Thanks for reporting. Let me try adding some overloads quickly to the decorator being used, to see it can silence the warnings. siuba uses generic function dispatch, which python has poor type support for, but we can at least silence warnings with very general overloads.

Related to:

machow commented 1 year ago

I added a quick draft in this PR, but am still seeing the error, so need to dig a bit deeper..! If you have any sense for why it'd still throw pylance errors with these annotations, would love your feedback!

https://github.com/machow/siuba/pull/466

machow commented 1 year ago

@nathanjmcdougall it seems to be working now on this PR: https://github.com/machow/siuba/pull/466 , any chance you can double check?

Should be able to install the PR using...

pip install git+https://github.com/machow/siuba.git@ux-type-overloads
nathanjmcdougall commented 1 year ago

I've installed that PR branch but unfortunately pylint is still giving errors in the same way. Pylance isn't, although curiously I wasn't able to reproduce the Pylance errors even on the deployed (non-PR) version 0.4.2. It may be that things are fixed from Pylance's perspective. I don't understand Pylance well enough to check that myself.

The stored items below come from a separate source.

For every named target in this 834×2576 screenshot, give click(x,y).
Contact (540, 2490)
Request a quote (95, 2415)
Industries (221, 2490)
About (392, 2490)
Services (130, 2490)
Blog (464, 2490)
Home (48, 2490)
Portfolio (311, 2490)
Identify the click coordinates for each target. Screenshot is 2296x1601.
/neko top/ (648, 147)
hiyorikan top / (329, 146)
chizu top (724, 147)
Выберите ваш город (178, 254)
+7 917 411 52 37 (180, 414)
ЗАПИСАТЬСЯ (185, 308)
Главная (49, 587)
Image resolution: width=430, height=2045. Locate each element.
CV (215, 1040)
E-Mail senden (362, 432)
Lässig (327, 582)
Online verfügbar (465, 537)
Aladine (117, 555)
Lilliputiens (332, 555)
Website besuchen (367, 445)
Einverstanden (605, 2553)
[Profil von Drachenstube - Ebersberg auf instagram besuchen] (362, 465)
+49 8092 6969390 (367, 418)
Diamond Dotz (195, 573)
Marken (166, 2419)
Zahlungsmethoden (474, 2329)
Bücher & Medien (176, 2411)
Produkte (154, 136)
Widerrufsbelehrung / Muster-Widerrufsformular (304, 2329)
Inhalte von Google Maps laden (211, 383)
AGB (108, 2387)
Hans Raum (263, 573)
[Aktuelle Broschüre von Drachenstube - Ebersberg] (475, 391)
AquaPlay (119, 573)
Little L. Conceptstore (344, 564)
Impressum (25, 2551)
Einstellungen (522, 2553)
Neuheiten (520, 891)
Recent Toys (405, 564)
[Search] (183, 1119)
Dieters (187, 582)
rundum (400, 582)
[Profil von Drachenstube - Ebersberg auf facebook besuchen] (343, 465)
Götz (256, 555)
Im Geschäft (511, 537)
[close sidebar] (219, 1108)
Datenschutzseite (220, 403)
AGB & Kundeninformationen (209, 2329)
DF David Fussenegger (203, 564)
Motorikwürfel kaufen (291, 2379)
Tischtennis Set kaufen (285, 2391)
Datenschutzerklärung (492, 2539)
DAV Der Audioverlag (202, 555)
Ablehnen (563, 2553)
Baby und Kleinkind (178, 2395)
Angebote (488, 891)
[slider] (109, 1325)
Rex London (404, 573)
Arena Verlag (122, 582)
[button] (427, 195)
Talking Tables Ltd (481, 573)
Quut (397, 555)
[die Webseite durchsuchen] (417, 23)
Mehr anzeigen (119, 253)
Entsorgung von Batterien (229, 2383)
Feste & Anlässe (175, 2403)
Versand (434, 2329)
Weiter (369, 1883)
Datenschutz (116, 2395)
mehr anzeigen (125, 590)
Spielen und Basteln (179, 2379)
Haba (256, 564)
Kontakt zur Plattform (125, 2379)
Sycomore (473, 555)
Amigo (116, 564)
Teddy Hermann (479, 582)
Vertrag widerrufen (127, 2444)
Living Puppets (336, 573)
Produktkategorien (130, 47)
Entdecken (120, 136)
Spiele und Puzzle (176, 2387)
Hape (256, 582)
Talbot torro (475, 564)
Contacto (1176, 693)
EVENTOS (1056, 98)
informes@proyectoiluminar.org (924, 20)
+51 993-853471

As for pylint, looking into it, it seems that pylint has some long-standing limitations when decorators are used: https://github.com/PyCQA/pylint/issues/259

I see two ways forward: make the code a little uglier for the sake of pylint users, or expect pylint users to use a standard bit of configuration when using siuba.

For the first option: A simple workaround I think is just to go through all the verbs with __data as an argument and set a default value of None. Then add a simple check in verb_dispatch which will raise an error if __data is None, i.e. if the verb isn't being used properly and is relying on the default. I've checked and this seems to fix the issue.

There may be other options. One is to not use decorators and just use f = verb_dispatch(DataFrame)(_f), but that's very ugly indeed.

Or, just suggest that siuba users add this pylint configuration which solves the issue:

[tool.pylint.typecheck]
signature-mutators = ["siuba.siu.dispatchers.verb_dispatch"]

If so, it may be good to add some guidance in the documentation for pylint users by compiling some standard configuration options, e.g. also the one here: https://github.com/machow/siuba/issues/464#issuecomment-1357540957

machow commented 1 year ago

Thanks for digging into this! This is a tough one, since it seems like pylint is doing a poor job with this specific type check, and doesn't make full use the overloads.

Adding a new argument is nice as a quick fix, but will make type annotations inside concrete versions less useful, since you'd need to annotate data: None | pd.DataFrame. Part of this is just because verbs are currently defined using the pandas implementations (the initial function wrapped by @verb_dispatch).

I've been wanting to move the initial verb definitions to a module called generics, to decouple from pandas a bit more. I can try that and add a default argument when the generic is defined....

machow commented 1 year ago

@wch pointed out pylint seems to allow plugins. Not sure how they work, but could be another option..